====== Provided entries

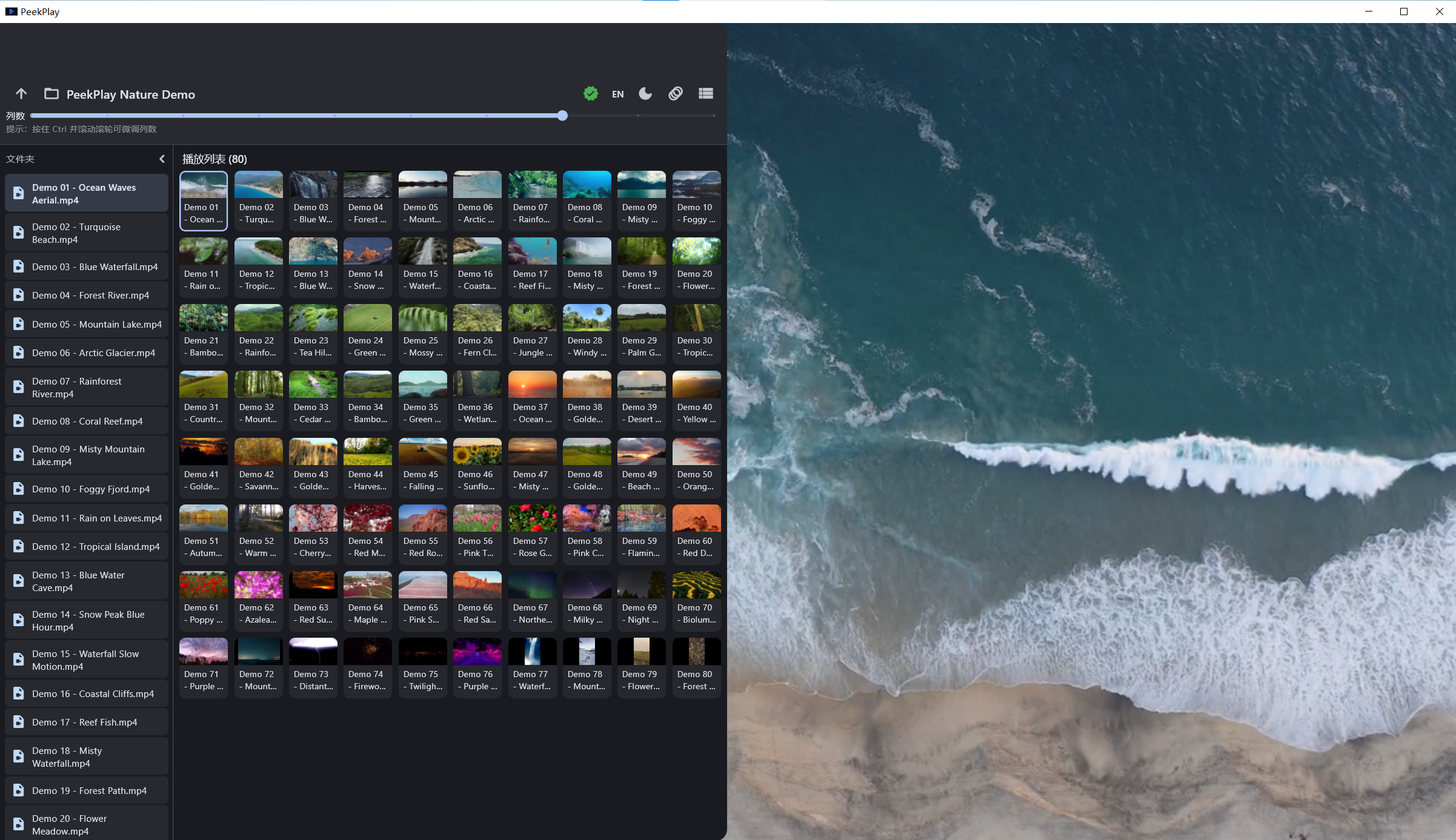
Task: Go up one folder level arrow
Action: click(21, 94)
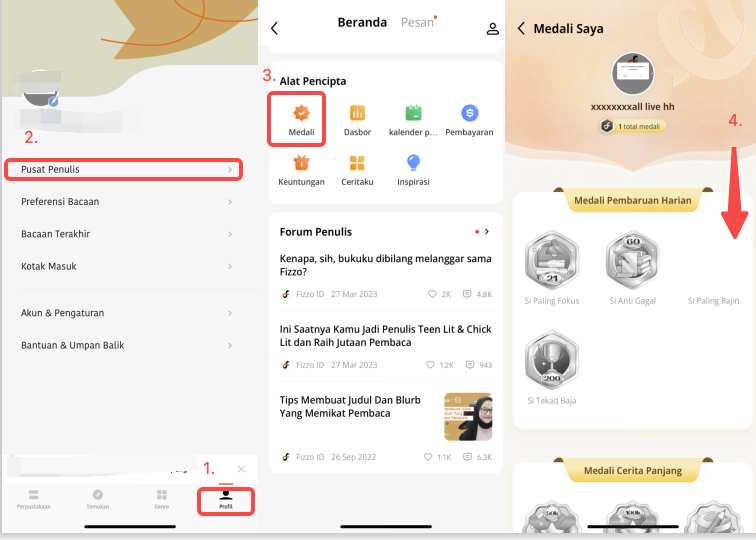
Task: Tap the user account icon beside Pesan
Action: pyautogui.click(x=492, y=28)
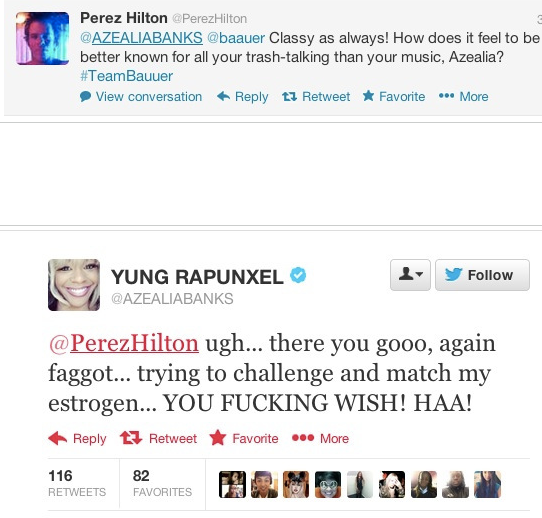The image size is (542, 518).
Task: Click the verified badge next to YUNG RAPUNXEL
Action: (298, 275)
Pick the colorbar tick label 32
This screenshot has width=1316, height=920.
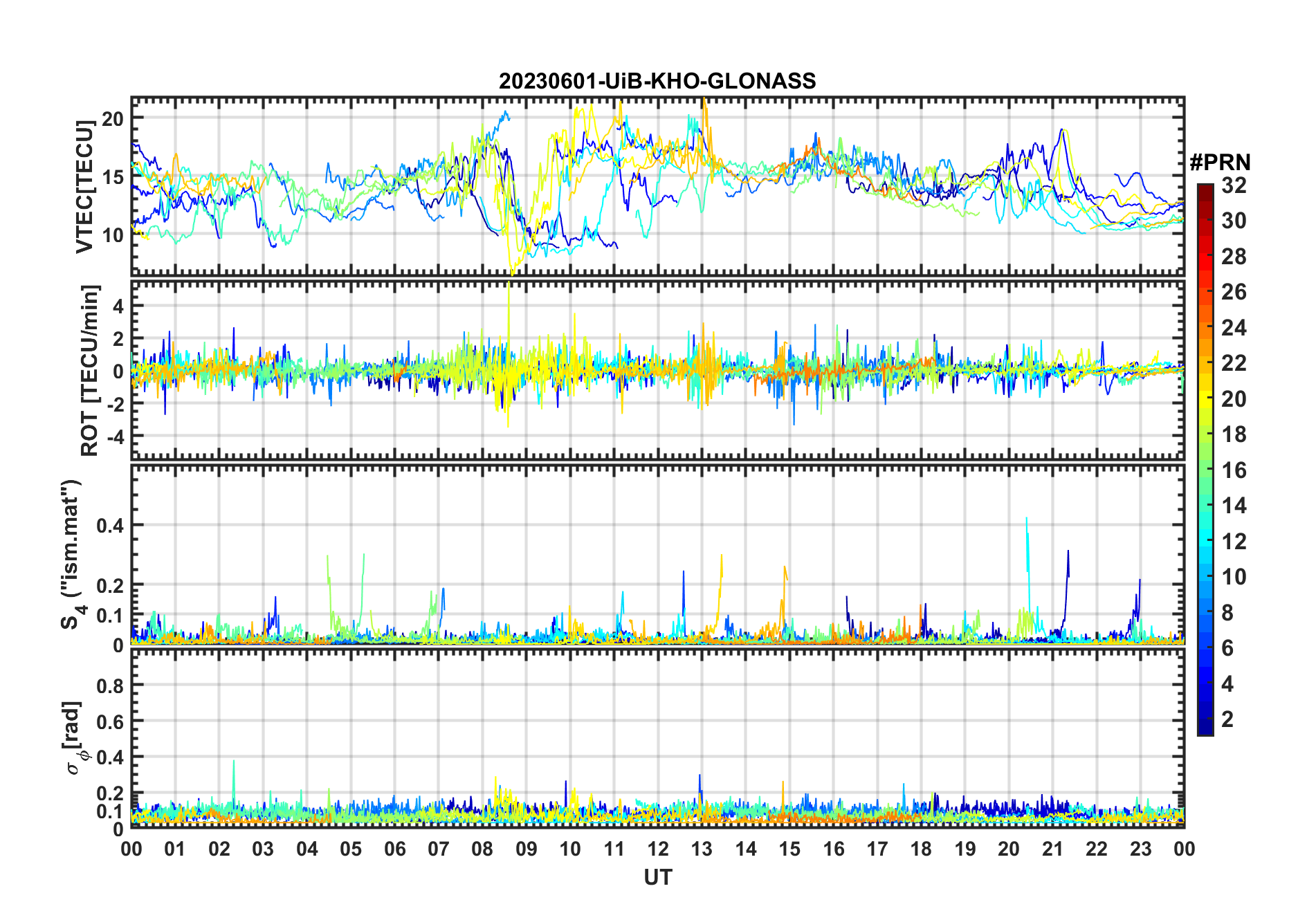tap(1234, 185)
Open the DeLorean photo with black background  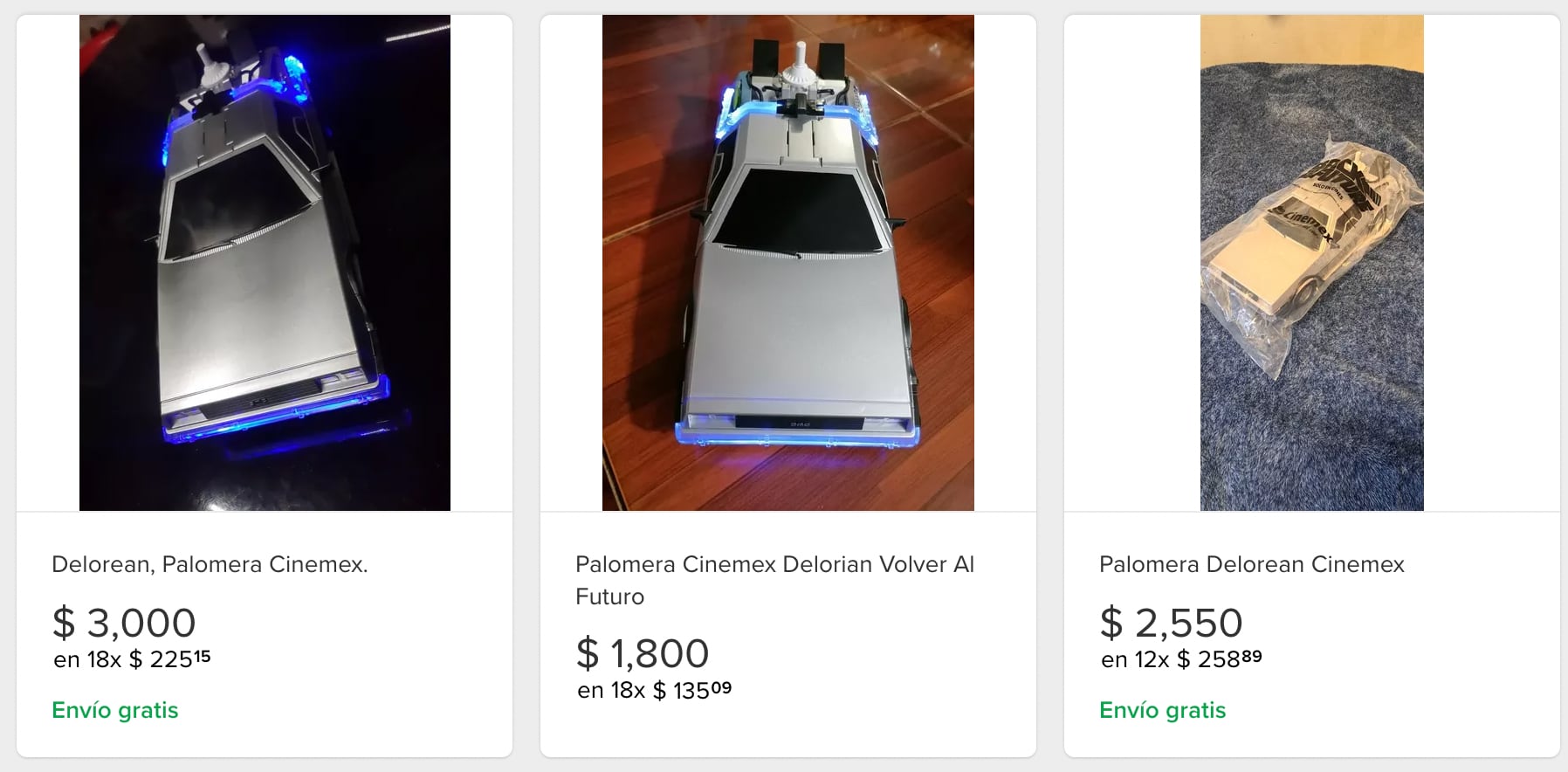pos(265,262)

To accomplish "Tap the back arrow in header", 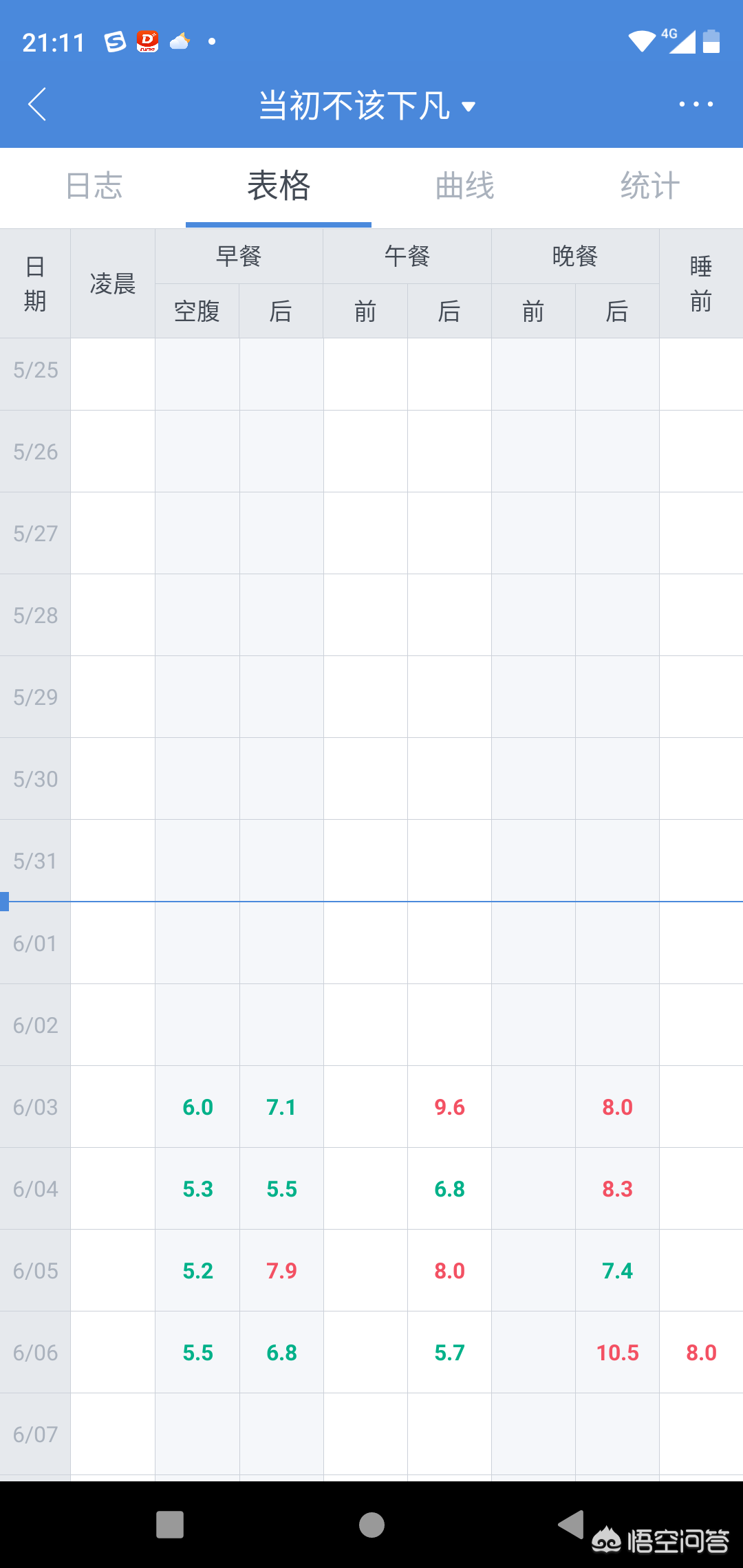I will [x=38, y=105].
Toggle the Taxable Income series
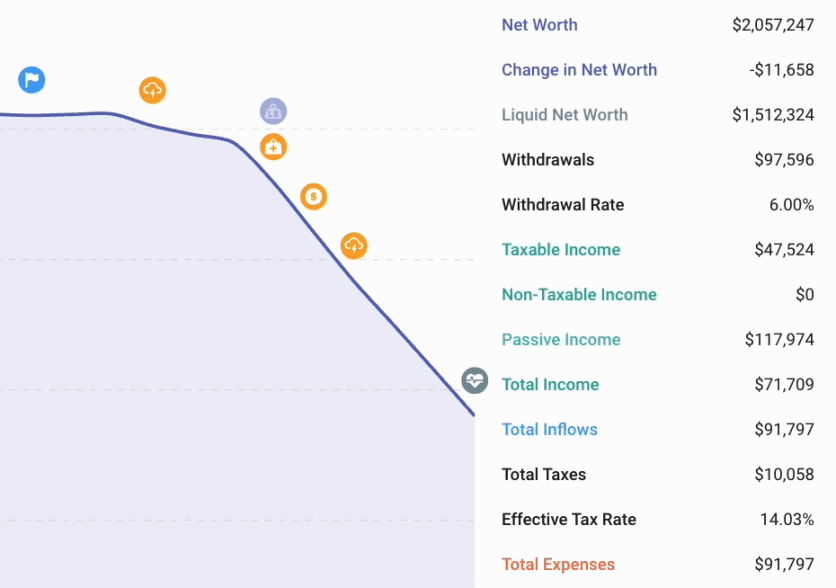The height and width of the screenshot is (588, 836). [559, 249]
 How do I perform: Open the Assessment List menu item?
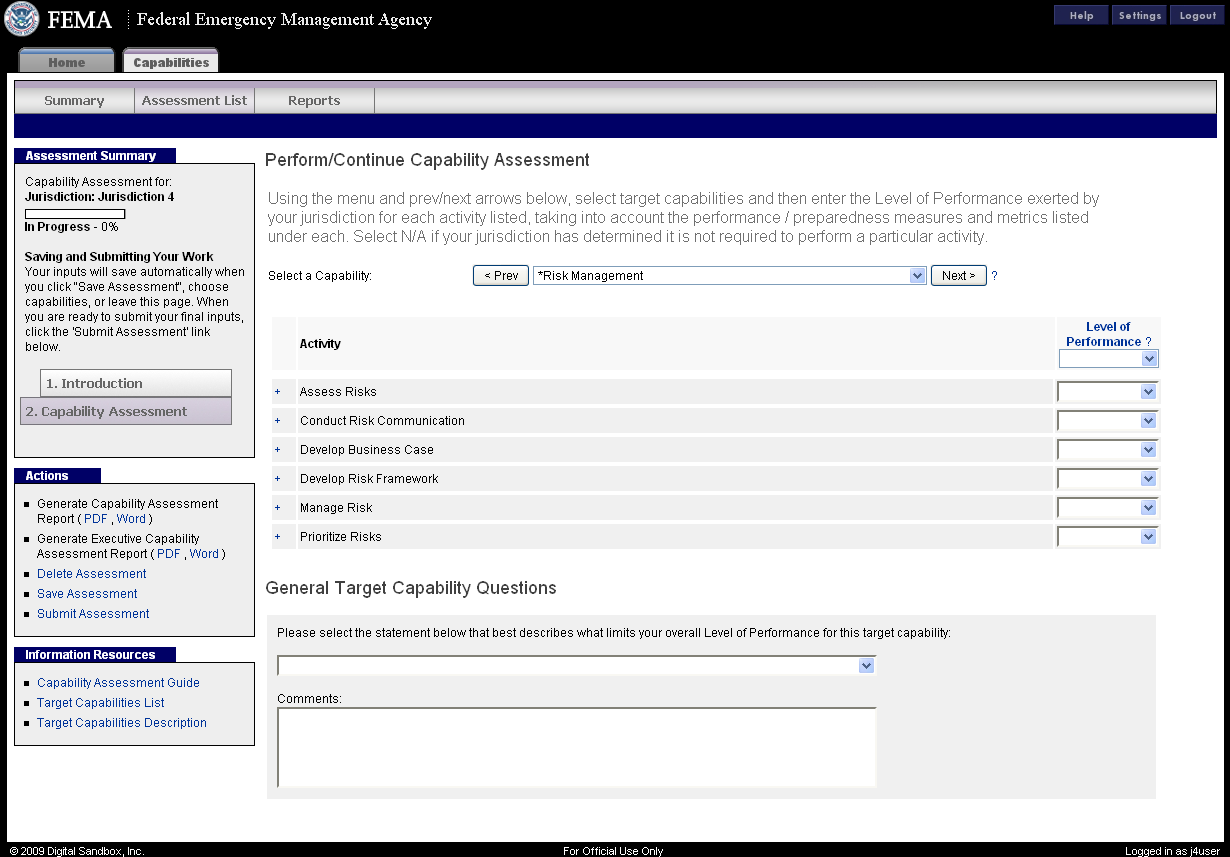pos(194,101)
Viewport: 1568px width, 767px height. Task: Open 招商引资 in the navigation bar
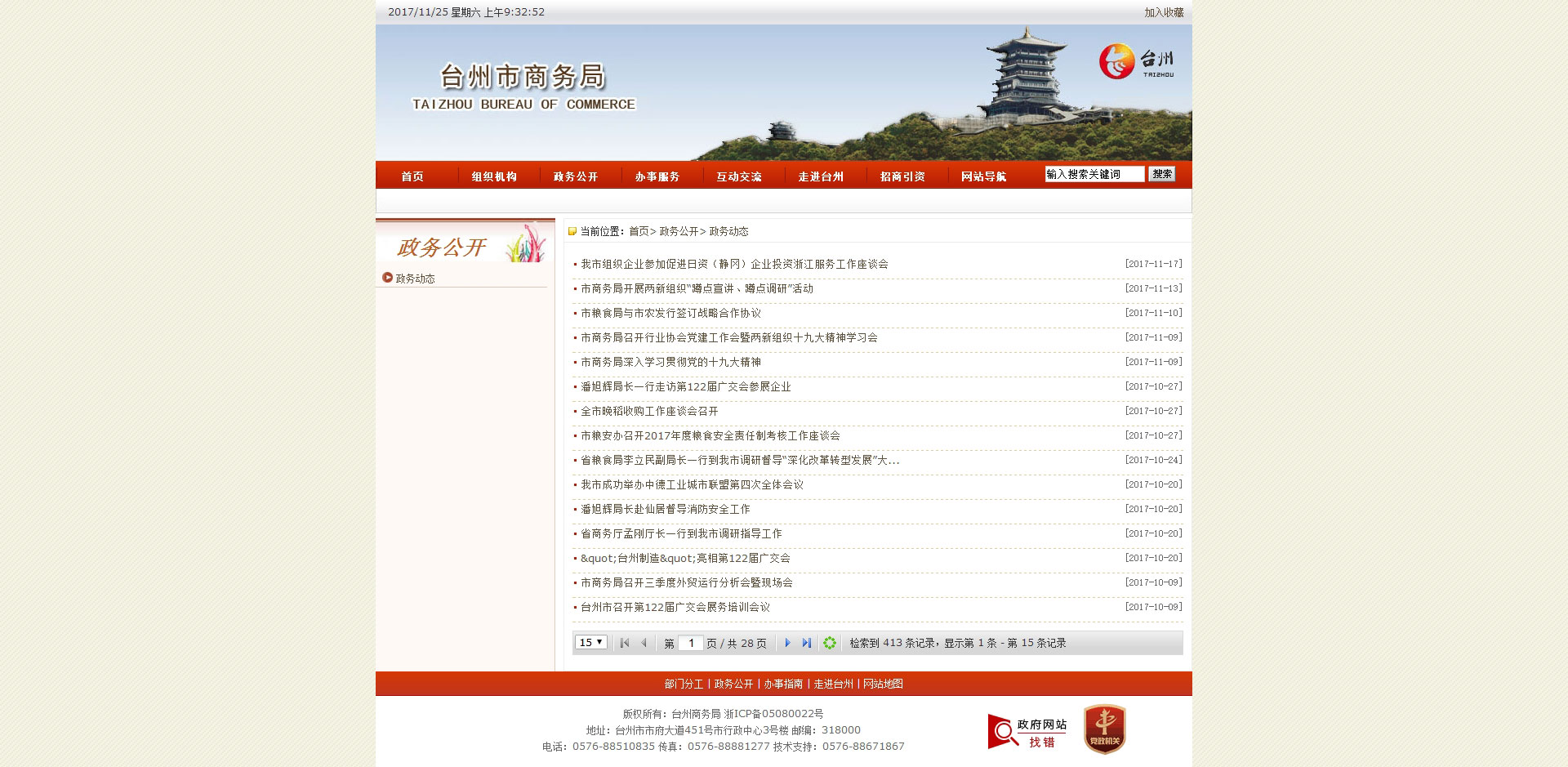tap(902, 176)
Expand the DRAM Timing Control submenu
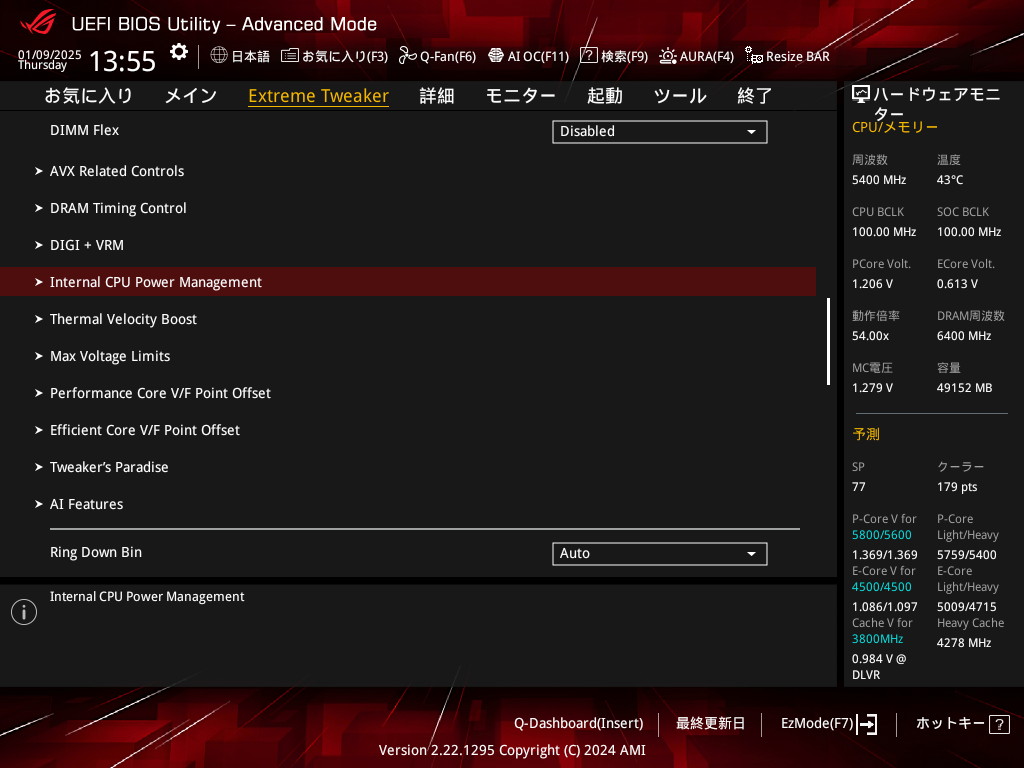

============

**Exercise prompt:** Write out the lines of the material from the one containing "Viewport: 1568px width, 767px" through the last, exactly and only those. Leave every picture out.

**Answer box:**
Viewport: 1568px width, 767px height. Task: Open 招商引资 in the navigation bar
tap(902, 176)
Expand the DRAM Timing Control submenu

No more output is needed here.